Katarina Le Blanc‘s group from Karolinska Institutet has published a very very important analysis of autopsy material from patients, who underwent MSC infusions. This report is not available in open access, so I’m going to summarize some very important points here.
The authors analyzed 18 patients with hematological malignancies and solid tumors, which underwent HLA-matched allogeneic MSC infusions to treat/ prevent complications of hematopoietic stem cell transplantation (GVHD, hemorrhagic cystitis and some others). All patients died in 3 – 408 days (median 21 days) after the last MSC infusion. Donor’s MSC’s DNA was detected by PCR in multiple tissues. The results of this analysis are the following:
1. No solid tumors (of any origin) or ectopic tissue formation was observed.
Lymphoproliferative disorder was diagnosed in two patients, but no link to infused MSC was found.
2. Tissues from 8 out of 18 patients (44%) were positive for MSC donor DNA. Quantative analysis was done in 6 cases. Only one patient had MSC donor DNA > 1/1000 cells. Positive MSC were found mostly in the lungs, lymph nodes and intestine. MSC donor DNA in bone marrow was detected only in one case.

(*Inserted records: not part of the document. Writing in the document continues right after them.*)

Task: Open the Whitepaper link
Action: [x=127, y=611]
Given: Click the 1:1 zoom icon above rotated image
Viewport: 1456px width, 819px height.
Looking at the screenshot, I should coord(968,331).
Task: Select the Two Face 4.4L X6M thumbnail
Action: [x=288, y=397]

Histological examination of engrafted MSCs was not possible due to the scarcity of the cells. We can therefore not conclude that the DNA detected represents true MSC engraftment.

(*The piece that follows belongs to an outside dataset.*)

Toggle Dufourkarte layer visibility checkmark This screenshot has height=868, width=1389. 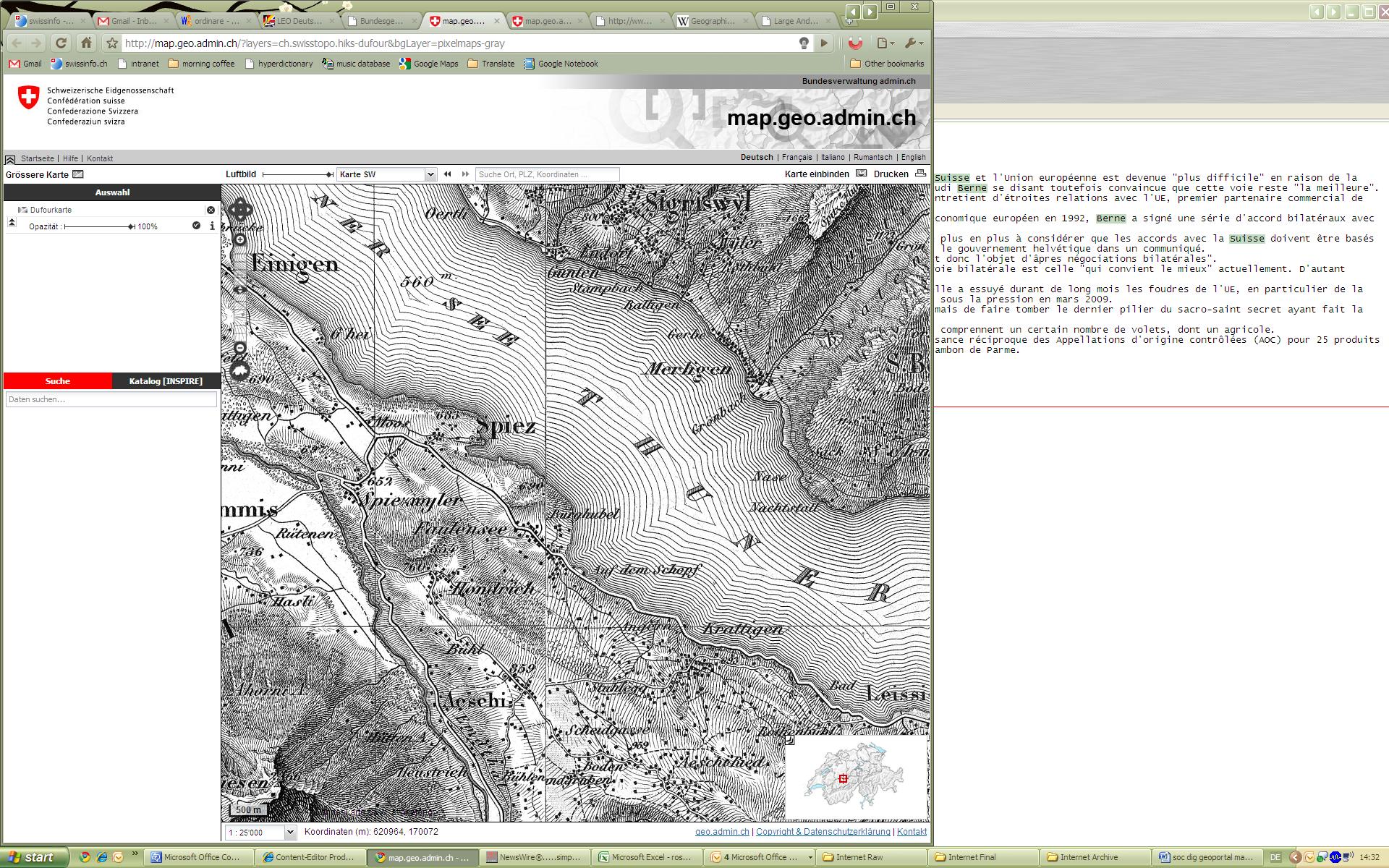[196, 226]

3. There were no correlation found between MSC engraftment (donor DNA) and treatment response:
… of the fifteen patients available for PCR analysis, three had shown a complete response to MSC therapy, six a partial response and six were classified as non-responders.
4. Detection of MSC donor DNA was negatively correlated with time after infusion and autopsy/ biopsy.

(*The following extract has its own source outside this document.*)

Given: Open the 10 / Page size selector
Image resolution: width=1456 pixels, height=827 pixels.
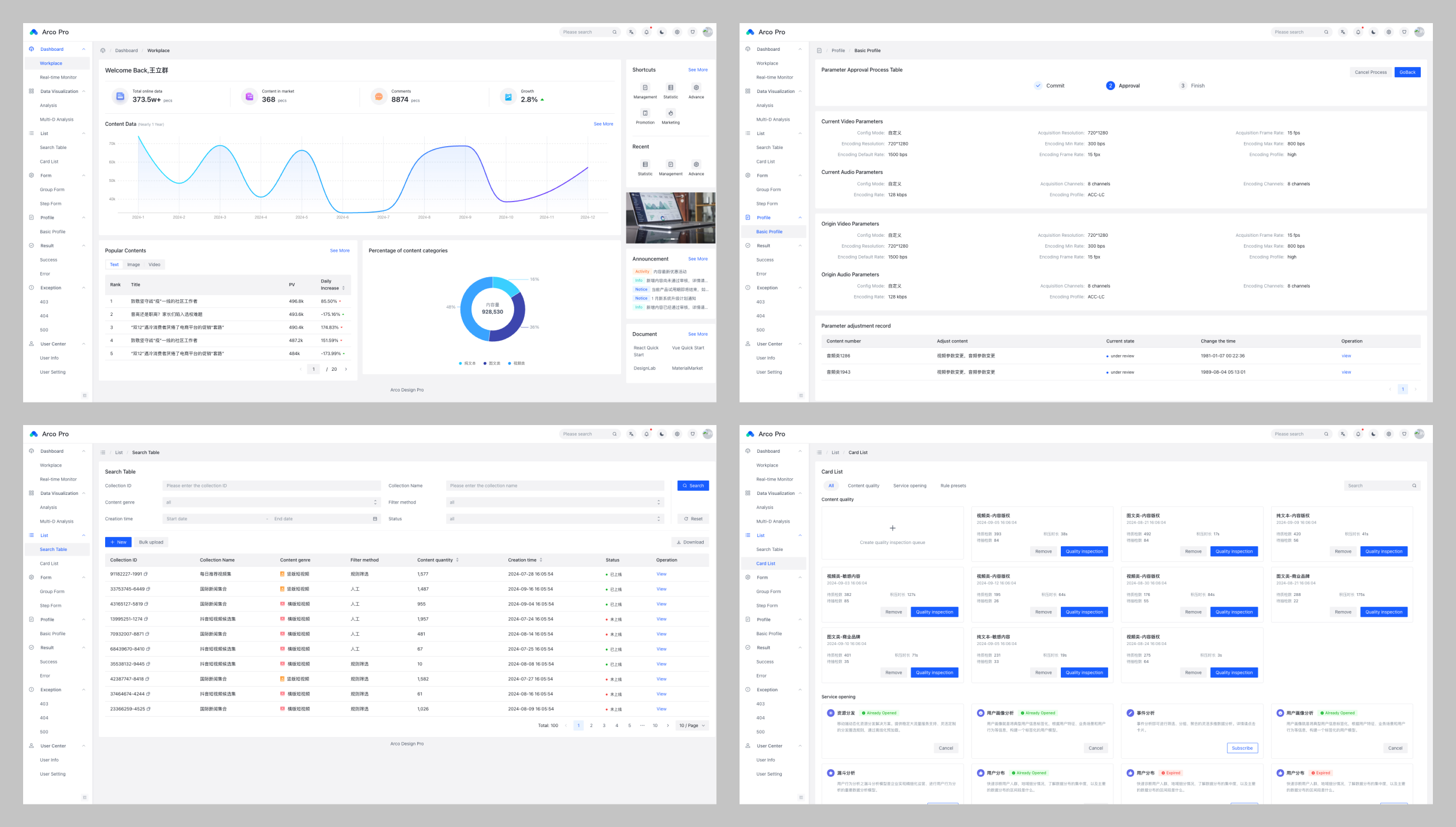Looking at the screenshot, I should pos(692,725).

The bottom line: Intravenous infusion of matched allogeneic MSC does not cause severe complications, such as tumor or ectopic tissue formation due to rapid clearance from the recipient. More likely, allogeneic MSC act as “medicinal cells” shortly after infusion and do not engraft in the tissues. The persistence of donor’s MSC in recipient does not correlate with treatment efficacy:
The function of MSCs appears to be mediated through a “hit and run” mechanism rather than through sustained engraftment in the injured tissues.
Overall, this remarkable study is very unique and well done! Highly recommended to read and cite!